▶ _SUPPLIED INFORMATION_:
+===+

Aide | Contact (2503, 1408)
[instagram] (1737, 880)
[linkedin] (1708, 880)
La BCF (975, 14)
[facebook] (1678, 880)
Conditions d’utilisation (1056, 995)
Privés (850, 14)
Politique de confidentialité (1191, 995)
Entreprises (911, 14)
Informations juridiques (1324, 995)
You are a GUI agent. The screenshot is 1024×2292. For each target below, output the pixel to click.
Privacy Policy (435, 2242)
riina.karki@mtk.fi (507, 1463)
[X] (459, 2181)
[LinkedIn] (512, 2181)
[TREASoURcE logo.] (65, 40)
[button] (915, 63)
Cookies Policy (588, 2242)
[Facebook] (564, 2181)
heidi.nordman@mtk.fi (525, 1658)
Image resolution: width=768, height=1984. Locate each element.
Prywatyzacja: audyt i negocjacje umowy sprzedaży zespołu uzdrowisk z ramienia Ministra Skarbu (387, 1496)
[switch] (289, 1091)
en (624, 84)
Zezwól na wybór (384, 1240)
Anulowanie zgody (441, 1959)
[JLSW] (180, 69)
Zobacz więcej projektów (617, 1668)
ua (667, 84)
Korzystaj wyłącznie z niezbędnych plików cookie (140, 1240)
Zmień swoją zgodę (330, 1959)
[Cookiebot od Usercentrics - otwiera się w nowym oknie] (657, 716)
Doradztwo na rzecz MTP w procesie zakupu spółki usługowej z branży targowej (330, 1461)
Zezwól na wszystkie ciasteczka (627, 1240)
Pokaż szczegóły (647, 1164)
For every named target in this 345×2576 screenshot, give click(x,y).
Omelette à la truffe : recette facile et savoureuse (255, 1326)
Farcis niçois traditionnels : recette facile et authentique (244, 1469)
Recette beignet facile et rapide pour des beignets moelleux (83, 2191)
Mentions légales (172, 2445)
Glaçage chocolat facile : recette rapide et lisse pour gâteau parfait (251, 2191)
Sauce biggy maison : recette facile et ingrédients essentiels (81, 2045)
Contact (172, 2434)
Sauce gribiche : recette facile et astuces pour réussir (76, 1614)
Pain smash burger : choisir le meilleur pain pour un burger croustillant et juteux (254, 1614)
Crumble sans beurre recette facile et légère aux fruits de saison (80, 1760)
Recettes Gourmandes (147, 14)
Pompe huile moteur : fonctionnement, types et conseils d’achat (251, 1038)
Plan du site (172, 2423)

+===+

▶ _DIRECTIONS_:
Find "heidi.nordman@mtk.fi (525, 1658)" in the entries above and copy that whole line exactly, then each line after it through the line that contains "Recettes Gourmandes (147, 14)".

▶ _RESULT OF THIS EXERCISE_:
heidi.nordman@mtk.fi (525, 1658)
Image resolution: width=768, height=1984. Locate each element.
Prywatyzacja: audyt i negocjacje umowy sprzedaży zespołu uzdrowisk z ramienia Ministra Skarbu (387, 1496)
[switch] (289, 1091)
en (624, 84)
Zezwól na wybór (384, 1240)
Anulowanie zgody (441, 1959)
[JLSW] (180, 69)
Zobacz więcej projektów (617, 1668)
ua (667, 84)
Korzystaj wyłącznie z niezbędnych plików cookie (140, 1240)
Zmień swoją zgodę (330, 1959)
[Cookiebot od Usercentrics - otwiera się w nowym oknie] (657, 716)
Doradztwo na rzecz MTP w procesie zakupu spółki usługowej z branży targowej (330, 1461)
Zezwól na wszystkie ciasteczka (627, 1240)
Pokaż szczegóły (647, 1164)
For every named target in this 345×2576 screenshot, give click(x,y).
Omelette à la truffe : recette facile et savoureuse (255, 1326)
Farcis niçois traditionnels : recette facile et authentique (244, 1469)
Recette beignet facile et rapide pour des beignets moelleux (83, 2191)
Mentions légales (172, 2445)
Glaçage chocolat facile : recette rapide et lisse pour gâteau parfait (251, 2191)
Sauce biggy maison : recette facile et ingrédients essentiels (81, 2045)
Contact (172, 2434)
Sauce gribiche : recette facile et astuces pour réussir (76, 1614)
Pain smash burger : choisir le meilleur pain pour un burger croustillant et juteux (254, 1614)
Crumble sans beurre recette facile et légère aux fruits de saison (80, 1760)
Recettes Gourmandes (147, 14)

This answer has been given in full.